Peut-être la _Consoloditation_ ?


----------



## winross (29 Février 2012)

Merci de ta réponse Larme mais la consolidation des fichiers est une autre fonction différente de mon prob. malheureusement ... 

Je viens de trouver enfin THE Solution pour pallier à cette fonction bien absente d'iTunes, et vu le nombre de demande concernant le même problème, sur le net, j'espère que sa en aidera plus d'un ... 

Le petit soft "iTunes Folder Watch" qui permet la fonction dite "Auto-Refresh" en arrière plan à l'ouverture d'iTunes.
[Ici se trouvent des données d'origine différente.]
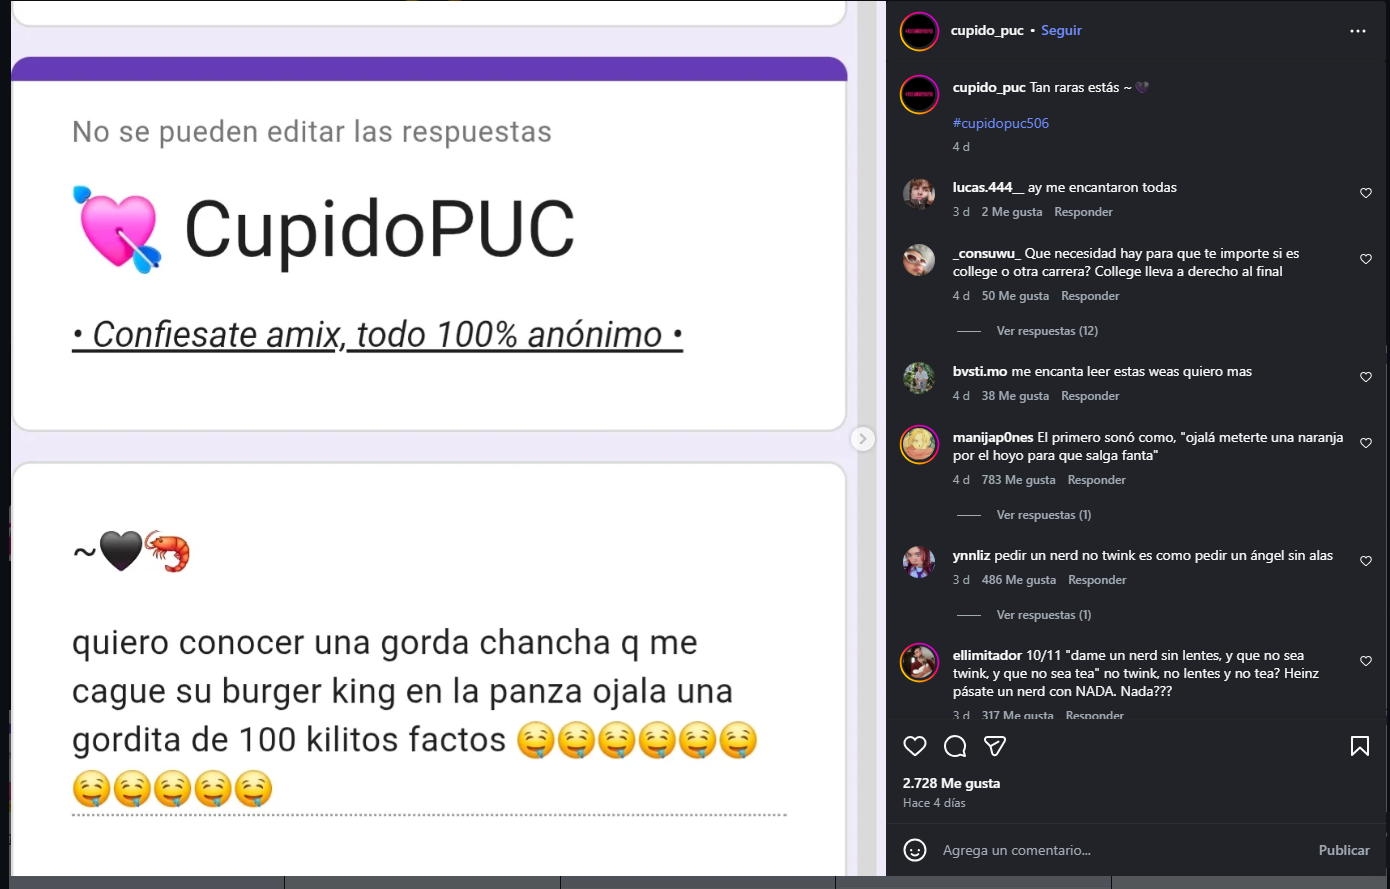View 2.728 Me gusta likes list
De plus il est super simple à utiliser et on peut le dl sur cette adresse : http://www.clubic.com/telecharger-fiche222882-itunes-folder-watch.html

Je trouve cela bien dommage qu'iTunes n'intègre pas une fonction aussi importante à mon sens ...
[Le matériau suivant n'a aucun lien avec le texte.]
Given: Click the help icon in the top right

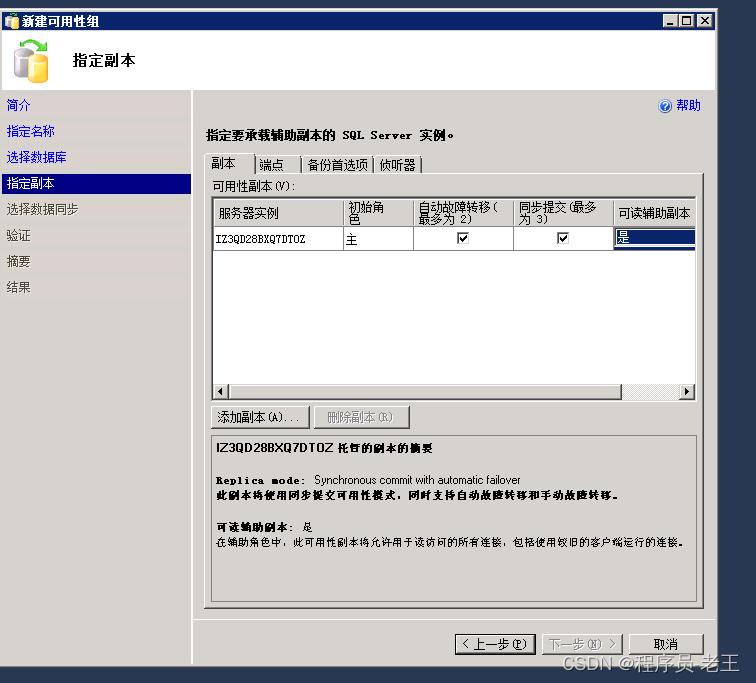Looking at the screenshot, I should [x=665, y=106].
Merci pour votre aide et @ bientôt


----------



## r e m y (29 Février 2012)

iTunes ne surveille pas le dossier contenant la musique pour détecter des ajouts ou retraits de fichiers.
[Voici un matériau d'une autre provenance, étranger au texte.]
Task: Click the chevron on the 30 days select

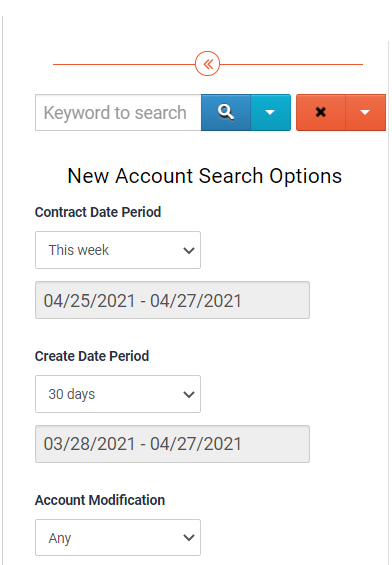Action: point(189,394)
Quand tu ajoutes ou retires des fichiers dans le dossier, il faut prendre le dossier et le glisser sur l'icone d'iTunes pour qu'il fasse ce travail de mise à jour de sa bibliothèque (soit tout le dossier, soit juste les fichiers que tu as ajoutés...)

et donc le petit soft que tu as trouvé est une très belle trouvaille qui en aidera plus d'un

(tu as raison, iTunes devrait intégrer cette fonction)


----------



## Goliath (8 Mars 2012)

... c'est bien beau tout ça mais la petite application n'est pas disponible pour Mac


----------